In the old north of Middle-earth lived a proud race of wild Horses, long-lived, wise and fleet of foot. They were called by men (particularly the Rohirrim) the Mearas. The legends of men said that their ancestors had been brought from the West by Béma, their name for the Vala Oromë.
One of these was captured as a foal by Léod of the Éothéod. It grew into a strong white horse, but when Léod tried to mount it, it threw him and killed him. Léod's son Eorl took the horse himself, naming him Felaróf. Felaróf was one of the greatest horses to have ever lived, and was said to understand the speech of Men. He carried Eorl when the Éothéod rode south to Rohan, and there sired a race of horses nearly as great as himself.
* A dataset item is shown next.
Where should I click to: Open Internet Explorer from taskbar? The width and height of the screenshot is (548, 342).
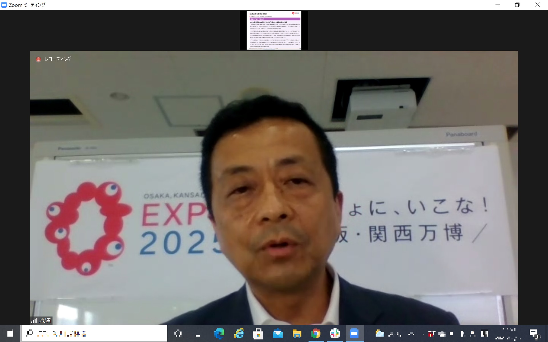[x=239, y=333]
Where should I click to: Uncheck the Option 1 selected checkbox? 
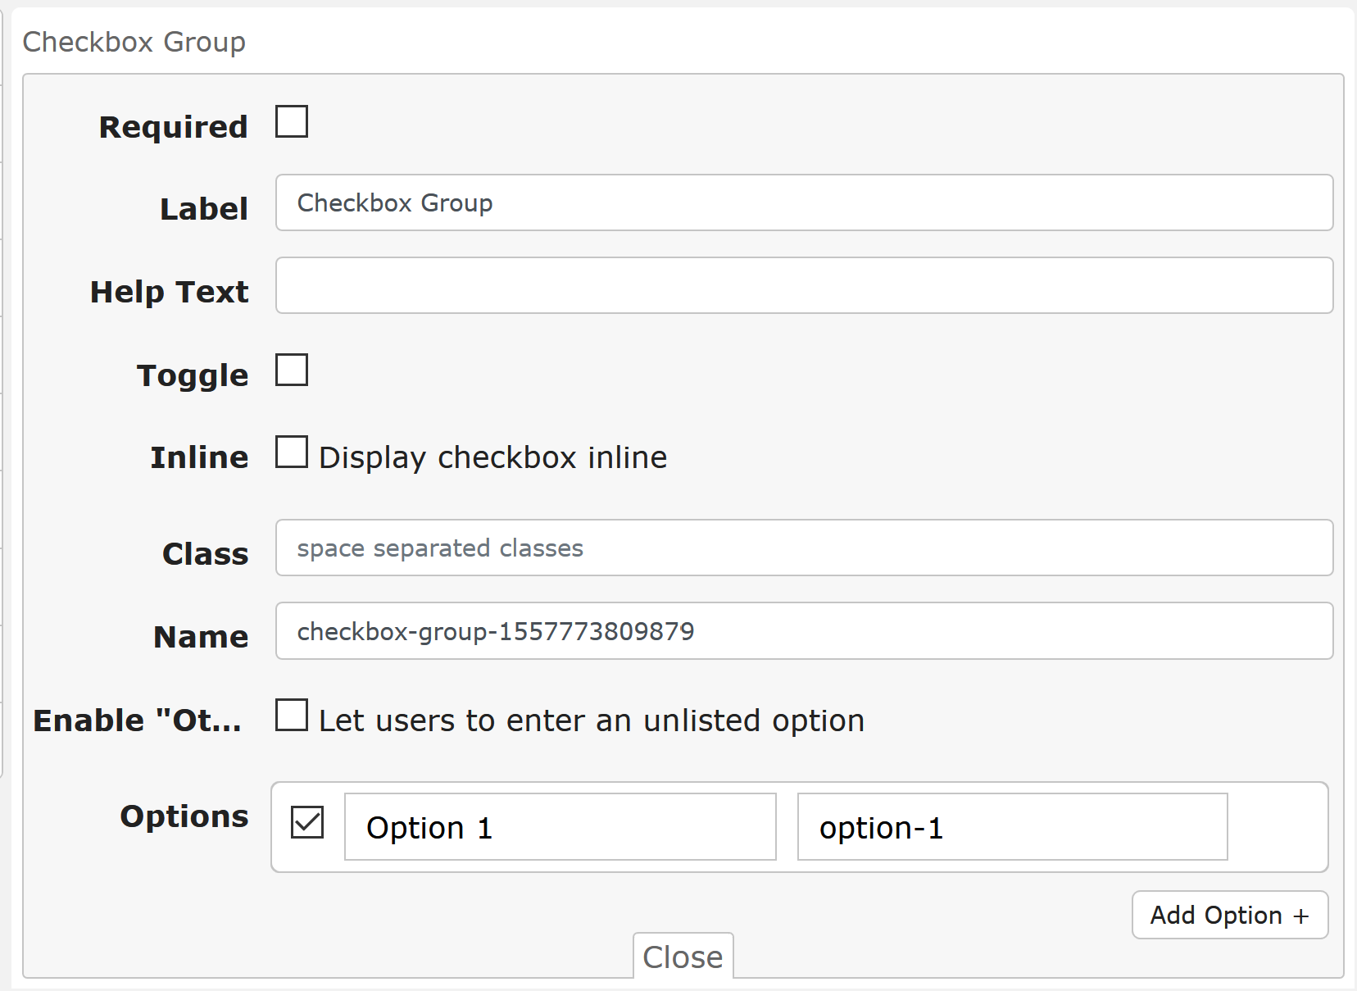[307, 823]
These were the Mearas, noble horses that lived as long as a Man, and had extraordinary strength and intelligence. Throughout their history, they would only allow themselves to be ridden by the Lord of the Mark or his sons. This long tradition was broken by Gandalf, who managed to train the greatest of the Mearas of his time, Shadowfax, and rode that mighty horse throughout the War of the Ring.
The word Mearas comes from an Anglo-Saxon word meaning simply 'horses'. Its singular form would be mearh or marh. Robert Foster in his Guide to Middle-earth, incorrectly displays the singular as Meara.